In a Deadline interview from a while back, when asked about his least favourite movie adaptations of his work, Stephen King said, “I could do without all the Children of the Corn sequels.” It’s difficult to imagine the horror author changing his mind if he ever gets round to watching this new instalment.
Writer/director Kurt Wimmer’s adaptation of King’s 1977 short story marks the eleventh (yes! eleventh!) film in the series, reimagining the original story while keeping the familiar tentpole of murdery children who form a strange cult around a small town corn field in Nebraska.
The problem? This bunch of murdery children aren’t creepy enough, their town takeover doesn’t really make sense, and the whole thing lacks the shock factor that made Fritz Kiersch’s original 1984 adaptation a success.
Children of the Corn just isn’t scary enough.
There are no shortage of creepy children in horror movies — or in King’s work for that matter. One of the reasons the trope is constantly used is because it can be so effective and unsettling to see violence and threat in the hands of young people, ranging from gory classics like The Exorcist to more recent (and very scary) examples like Z and The Innocents.
Children of the Corn won’t be joining them anytime soon. Despite the film’s main antagonists being children, their all-important creepiness is sorely lacking, with the movie leaning too hard into a gory slasher vibe and sacrificing any tension in doing so. To be clear, the fault isn’t with the acting — the child actors all do a solid job, with Kate Moyer being particularly effective as their tiny, psychopathic leader Eden Edwards. The problem is, the script doesn’t give the kids enough to work with. The dialogue isn’t unsettling enough, there are barely any jumps, and we pretty much know exactly what’s going on and where things are headed from the outset.
Oh, and the monster that all the kids worship looks like an Ent made of corn. Sorry.
The film has a few plot holes.
In the original 1984 movie, the opening scene showed a cafe full of clueless adults being suddenly and brutally murdered by a group of well-armed kids and teenagers. The scene was effective because it was shocking but also semi-believable, as the kids a) take the adults by surprise, b) come armed with sickles and meat cleavers, and c) include some older kids among their ranks who can manhandle the grown ups to the floor. Is it a bit farfetched? Yes. But it felt like it could have happened.
Wimmer’s Children of the Corn, meanwhile, quickly takes a scythe to any semblance of believability, with the children terrorising the adults in a way that’s so unrealistic it quickly becomes noticeable. How do these kids manage to round the grown ups all up and put them in a jail cell, for instance? Why don’t the adults try to escape when the cell door is opened?
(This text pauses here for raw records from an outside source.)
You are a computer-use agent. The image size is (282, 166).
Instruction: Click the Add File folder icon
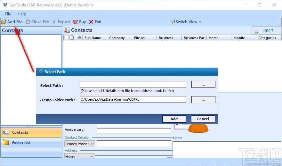[x=4, y=22]
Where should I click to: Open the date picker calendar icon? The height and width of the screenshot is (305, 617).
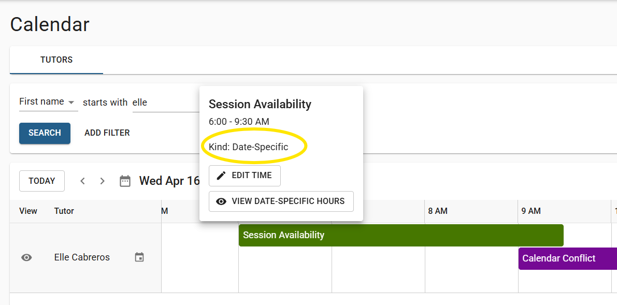[x=125, y=181]
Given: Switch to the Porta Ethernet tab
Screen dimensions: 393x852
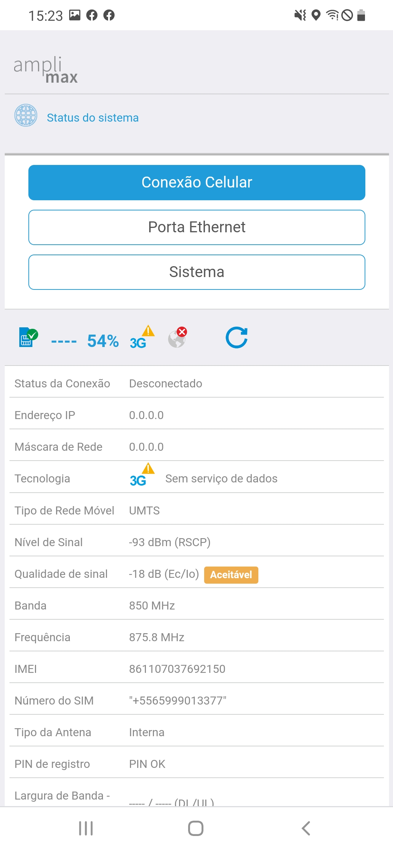Looking at the screenshot, I should pos(197,227).
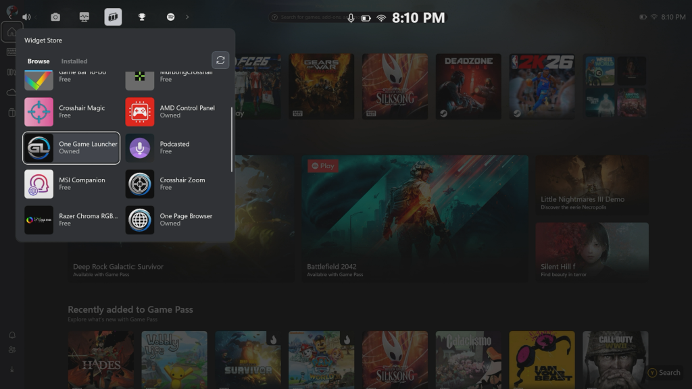Switch to the Installed tab
The width and height of the screenshot is (692, 389).
pos(74,61)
How do the children even go about moving the adults around once they’ve captured them?
Yes, OK, the children are armed, but seeing 10 grown men cowering under the gaze of a tiny child still feels kind of silly.
Are there any good points?
In the film’s defence, it’s clearly not taking itself too seriously. Children of the Corn relishes in gore and hammy special effects, and if you go into it looking for a bit of light entertainment you could probably do worse. The acting is decent enough, too, Wimmer’s direction is solid, and Andrew Rowland’s cinematography includes some undeniably beautiful sweeping shots of seemingly endless corn fields — the kind that are so expansive you could really imagine people getting lost in them.
If you do want a film about people lost in a field, though, you’d be better off watching Netflix’s Stephen King and Joe Hill short story adaptation, In the Tall Grass.
Or, better yet, just watch the original Children of the Corn.
Children of the Corn is in theatres from March 3 and available on demand from March 23.